Secondo Roberto Zappalorto, conta ancora avere una canzone forte”?

Assolutamente sì. Puoi essere anche un perfetto sconosciuto, ma se fai una canzone forte, quella vince. Prendi Lady Gaga: bravissima, ma senza Poker Face probabilmente non avrebbe avuto quell’impatto. La canzone è tutto. Certo, se ne fai una, poi un’altra, poi un’altra ancora, significa che hai una squadra forte o che sei tu ad avere qualcosa di speciale.

Parliamo del tuo presente. Il singolo Mi conosci a memoria” ti vede in prima persona, come artista. Com’è nato questo brano?
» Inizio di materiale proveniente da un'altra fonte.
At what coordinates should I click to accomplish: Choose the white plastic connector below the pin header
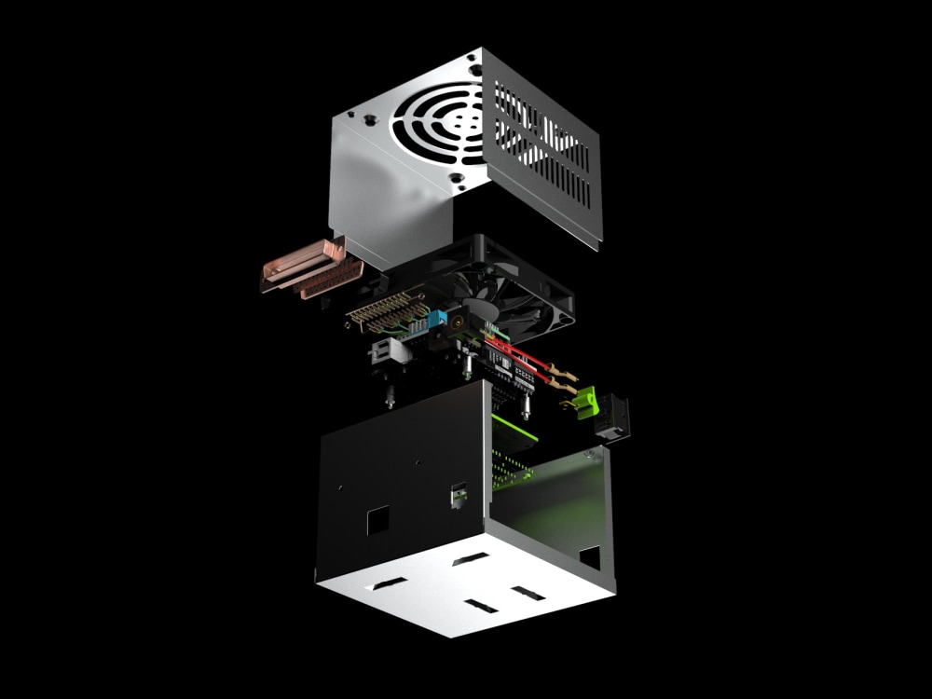tap(385, 351)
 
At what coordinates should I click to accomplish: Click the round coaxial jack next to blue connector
tap(459, 325)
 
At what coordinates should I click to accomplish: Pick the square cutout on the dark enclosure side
tap(378, 519)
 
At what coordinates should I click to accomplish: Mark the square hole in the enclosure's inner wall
tap(589, 558)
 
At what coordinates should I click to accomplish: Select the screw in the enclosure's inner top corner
tap(589, 454)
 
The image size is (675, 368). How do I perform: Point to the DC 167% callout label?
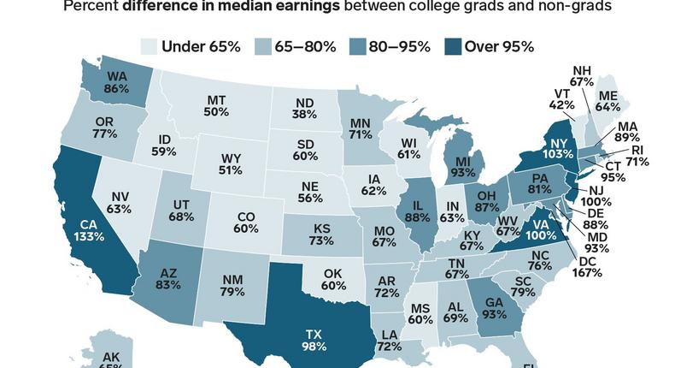click(x=587, y=266)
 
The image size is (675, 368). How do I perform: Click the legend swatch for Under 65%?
click(x=149, y=46)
È un pezzo che nasce da un progetto a cui sto lavorando da tre anni. Oggi, purtroppo, c’è sempre il tema della promozione: faccio dischi e canzoni, ma è difficile farli arrivare al pubblico. “Mi conosci a memoria” è una canzone che parla dell’amore vero, quello che si costruisce con il tempo. Di quando due persone stanno insieme da tanto e si capiscono al volo. Il ritornello arriva più tardi rispetto ai canoni attuali, ma volevo dire qualcosa di sincero, di importante. È un singolo particolare, che apre la strada a un album di cui spero di estrarre altri due o tre brani.